MISTERI GLORIOSI
PRIMO MISTERO LA RISURREZIONE DI GESU'
CRISTO
11° GIORNO
Affinchè da tutti sia riconosciuta la Divinità di Gesù Cristo.
CONSIDERAZIONE. La notte fra il Venerdì e il Sabato fu una grande nottata per i Sinedristi trionfatori: quel Galileo se n'era finalmente andato; era proprio morto, sicuramente morto. Non c'era dunque più pericolo di sentire ancora le sue saettanti invettive e di rimanere da Lui screditati presso il popolo!. Quei pochi seguaci che s'era formato si sarebbero senz'altro dispersi; e così tutto era riuscito bene: il ripensarvi sembrava davvero che accrescesse il sapore della loro grande vittoria. Eppure, a forza di ripensarvi, quei sagaci deicidi s'accorsero che c'era una cosa, una piccola cosa, in realtà, che non doveva tuttavia essere trascurata. Si ricordarono, cioè, che il Nazzareno, quand'era ancora vivente, aveva predetto che sarebbe risuscitato tre giorni dopo la sua morte. Secondo loro questa profezia era una pura fanfaronata; poteva tuttavia dare occasione ad imposture, a dicerie, che intanto era opportuno prevenire. Alcuni di essi si recarono perciò da
Pilato, e furono autorizzati a mandare un corpo di guardia al sepolcro di Cristo; e, per maggior sicurezza, apposero i loro sigilli sulla pietra che ne chiudeva l'ingresso e l'assicurarono alla vicina roccia. Con tutte queste precauzioni, il Morto giammai sarebbe risorto! Poveri illusi! Un Angelo, sfolgorante di luce divina, aveva annunziato ai pastori la nascita del Redentore; un Angelo ancora, in bianca veste, ne annunzierà la risurrezione. Ecco infatti: alle pie donne, che s'erano recate al sepolcro, per ungere con preziosi aromi la venerata Salma del Divino Maestro, Egli disse: « Non temete! Voi cercate Gesù Nazzareno, Crocifisso: è risorto; non è qui!» « È risorto: dall'un canto Dell'avello solitario Sta il coperchio rovesciato: Come un forte inebriato Il Signor si risvegliò».
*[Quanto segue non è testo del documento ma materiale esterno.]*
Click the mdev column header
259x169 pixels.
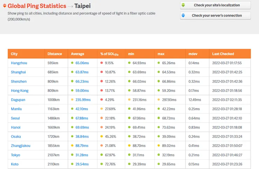[x=194, y=54]
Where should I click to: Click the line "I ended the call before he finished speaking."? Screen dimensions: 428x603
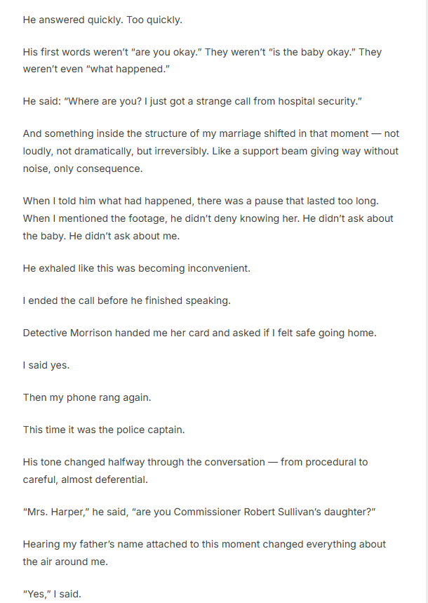127,300
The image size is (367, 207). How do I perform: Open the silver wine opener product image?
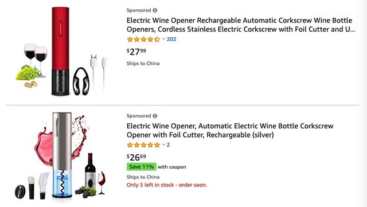pyautogui.click(x=60, y=156)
(MANZONI) Il promesso Messia era nato nel cuor della notte, e al terminar dei lunghi secoli, che precedettero l'alba radiosa della sua risurrezione, uscì trionfante dal sepolcro. Sì, l'aveva predetto Gesù che sarebbe risuscitato: « Distruggete questo tempio, ed io in tre giorni lo riedificherò»: il tempio era il suo Corpo. Ed un'altra volta volle usare un paragone: « Come Giona rimase per tre giorni nel ventre del pesce, così per tre giorni rimarrà il Figliuol dell'Uomo nel seno della terra».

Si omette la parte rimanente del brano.